Dr Oz: Zolpidem Sleep Medication
Dr. Oz has the frightening information you need to hear if you or someone you know is taking prescription medication to help you sleep at night. Could Your Sleeping Pills be Killing You? This Dr. Oz Alert is meant to give you a better understanding of the powerful sleeping pills you are taking, including the increased risk they pose for women!

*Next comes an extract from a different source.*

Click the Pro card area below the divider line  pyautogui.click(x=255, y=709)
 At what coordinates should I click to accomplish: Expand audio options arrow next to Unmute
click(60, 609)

Dr. Oz: Sleeping Pill Side Effects
Dr. Oz has some scary information that you need to hear about the prescription sleeping pills you are taking to help you rest at night. Audience members shared some frightening side effects they experience form taking sleeping pills. One said she woke up with burns on her hands, but had no recollection that she had actually cooked pasta in the middle of the night and another recalled finding empty bowls of ice by her bed in the morning, but again had no idea how they got there. While these stories might be embarrassing, Dr. Oz says they are lucky they were not severely injured, especially the guest who cooked without realizing she had even been in the kitchen, and he is very concerned that doctors are prescribing sleeping pills so often and so easily.
Dr Michael Breus: Sleeping Pill Patient Responsibility
Dr. Michael Breus, a sleep specialist, says that while doctors are definitely prescribing sleep medication too often, patients have to take responsibility. Dr. Breus says they need to educate themselves on the medication they are taking and truly understand the drug they are putting into their bodies. He does not feel we should eliminate sleeping pills altogether, but he firmly believes that we have to prescribe and take them more responsibly.
Dr Oz: Sleeping Pills Short-Term Fix
Dr. Oz shared that millions of people do not believe they can sleep at night without a prescription and Dr. Michael Breus agrees, but only in some cases are they truly necessary. He says they are situations where no matter you do, you are not able to sleep, but he cautions that sleeping pills should only be taken as a short-term fix. They were not meant to be taken for a long period of time because they are only treating the symptoms of sleeplessness rather than the deep underlying cause.
- Long travel that causes jet lag
- Times of high trauma or stress
- The death of a loved one
Dr Oz: Sleeping Pills – Take for Maximum of 3 Months
Dr. Michael Breus explained that prescription sleep aids should not be taken for more than 4 weeks at a time except in cases where a patient is under the care of a sleep professional. He says often times patients are receiving other forms of therapy to help them improve their sleep and those can take longer to work than 4 weeks, but as soon as they begin to help, the sleeping pills should be tapered immediately. Dr. Breus says this process can take around 3 months.
Dr Oz: New FDA Sleeping Pill Guidelines
Dr. Oz asked Dr. Janet Engle to walk everyone through the new government guidelines for women taking sleeping pills. He says they are startling, but if you are taking a pill to help you sleep at night you need to know these recommendations because they have literally been cut in half!
Zolpidem Regular Sleeping Pills: 5 MG (old recommendation was 10 MG)
Zolpidem Extended-Release Sleeping Pills: 6.25 MG (old recommendation was 12.5 MG) – Do not cut these in half because it will ruin the extended-release benefit of the drug.